Software firm Arcavista Corp. claims it has the answer to customers' increasingly cluttered e-mail boxes — deliver the message through a separate icon on their computer screens.

Dubbed Communicator, Arcavista's product requires end users to install software that places a branded icon on their computers — not always the easiest proposition.

But once the software is installed, whenever an Arcavista customer such as a business-to-business marketer or retailer has a new message for its resulting network of most-loyal customers, the icon blinks. Arcavista claims Communicator achieves an average 89 percent open rate.

However, its executives aren't promoting Communicator as a replacement for other marketing channels.

“We're never going to replace e-mail as a channel. We're never going to replace Web sites as a channel,” said Matthew de Ganon, chief marketing officer, Arcavista, New York. “This is part of a multichannel strategy.”

Arcavista is positioning Communicator mainly as a loyalty, upselling and cross-selling tool, but it also claims to have found a market in the dissemination of investor relations information and from companies that want to use the icon to alert employees when they have internal information to relay.

It is also a tool to keep in contact with hard-to-reach customers. For example, OsteoImplant Technology Inc., a maker of artificial hips and orthopedic products, is embarking on a program to get surgeons to install OTI's icon on their computers.

OTI says it has developed a revolutionary artificial hip that surgeons can implant with a minimal incision and have recipients walking normally within a day.

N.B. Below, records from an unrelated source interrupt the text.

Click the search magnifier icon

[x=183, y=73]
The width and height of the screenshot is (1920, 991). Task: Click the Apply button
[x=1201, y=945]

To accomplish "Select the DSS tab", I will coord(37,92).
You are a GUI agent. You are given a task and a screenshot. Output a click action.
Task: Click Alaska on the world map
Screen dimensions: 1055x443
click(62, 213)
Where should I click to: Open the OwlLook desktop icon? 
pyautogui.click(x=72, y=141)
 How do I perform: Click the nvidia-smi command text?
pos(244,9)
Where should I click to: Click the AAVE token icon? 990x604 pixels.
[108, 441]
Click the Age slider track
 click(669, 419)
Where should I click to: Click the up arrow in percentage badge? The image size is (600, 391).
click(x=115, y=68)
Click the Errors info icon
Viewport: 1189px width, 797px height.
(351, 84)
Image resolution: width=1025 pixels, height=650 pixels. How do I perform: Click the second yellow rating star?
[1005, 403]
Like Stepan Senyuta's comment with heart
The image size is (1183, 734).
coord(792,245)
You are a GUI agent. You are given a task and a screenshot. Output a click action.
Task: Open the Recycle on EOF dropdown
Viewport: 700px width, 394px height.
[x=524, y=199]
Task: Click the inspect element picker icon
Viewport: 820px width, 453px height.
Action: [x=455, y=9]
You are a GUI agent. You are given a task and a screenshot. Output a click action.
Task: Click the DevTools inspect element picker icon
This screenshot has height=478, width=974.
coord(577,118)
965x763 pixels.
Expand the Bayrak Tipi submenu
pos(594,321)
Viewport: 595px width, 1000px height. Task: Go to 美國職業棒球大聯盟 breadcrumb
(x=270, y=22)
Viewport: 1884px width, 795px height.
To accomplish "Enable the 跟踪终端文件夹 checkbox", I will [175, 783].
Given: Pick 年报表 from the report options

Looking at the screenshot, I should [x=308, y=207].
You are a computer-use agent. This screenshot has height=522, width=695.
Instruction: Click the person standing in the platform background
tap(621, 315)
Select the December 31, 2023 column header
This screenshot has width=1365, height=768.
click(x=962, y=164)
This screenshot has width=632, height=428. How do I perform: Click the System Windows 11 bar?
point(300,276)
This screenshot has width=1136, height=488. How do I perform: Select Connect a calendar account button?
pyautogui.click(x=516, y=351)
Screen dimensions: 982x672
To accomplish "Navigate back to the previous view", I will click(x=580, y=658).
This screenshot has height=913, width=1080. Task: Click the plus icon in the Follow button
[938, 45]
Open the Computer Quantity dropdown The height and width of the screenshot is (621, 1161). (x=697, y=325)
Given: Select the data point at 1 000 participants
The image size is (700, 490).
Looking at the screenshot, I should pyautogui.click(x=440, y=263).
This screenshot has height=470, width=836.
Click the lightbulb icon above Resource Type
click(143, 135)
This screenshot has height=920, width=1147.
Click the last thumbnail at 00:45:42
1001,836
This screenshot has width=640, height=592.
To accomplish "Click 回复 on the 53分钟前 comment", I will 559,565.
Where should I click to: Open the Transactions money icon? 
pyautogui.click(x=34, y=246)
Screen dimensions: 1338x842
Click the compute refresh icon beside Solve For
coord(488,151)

“This is totally new patented technology. This is a mini-incision product, which is a hot button today,” said Ian Murray, CEO of OTI, Hunt Valley, MD. “The key thing is they'll be interested in the mini-incision, they'll call [OTI] and our salesperson will convert them to other products.”

OTI thinks Communicator also will save it a lot of money on printed collateral that it won't have to create for orthopedists who install the icon, and on unsuccessful field sales calls to these hard-to-reach customers.

Whenever OTI has a new product or development, it can alert surgeons in its Communicator network and deliver the collateral electronically. Ideally, the surgeons who want to learn more about a product or service touted through the network will call OTI.

“When the icon flashes on the screen, they'll go to it because they know we're in the forefront,” Murray said.

To get surgeons to install the software, OTI produced more than 35,000 CD-ROMs containing product information, customer testimonials and the Communicator. It had 33,000 bound into Orthopedics Today, a monthly newspaper, and sent 2,600 by direct mail to a list of orthopedists.

Another 600 CD-ROMs were to be passed out at OTI's booth at the American Academy of Orthopaedic Surgeons conference Feb. 5-7 in New Orleans.

Murray said he was unable to quantify the number of orthopedists who had installed Communicator, or OTI's goal for the effort.

“The reaction so far from what we've done, however, has been pretty hot,” he said. “This to us is pretty much an experiment, but we estimate that at a minimum, we'll get 1,000.”

Communicator also can be delivered through Web sites and via e-mail.

Arcavista charges a $30,000 yearly licensing fee, then 4 to 10 cents per message transmitted depending on volume.

Arcavista's competitors include Netpresenter and Sony's AdTools.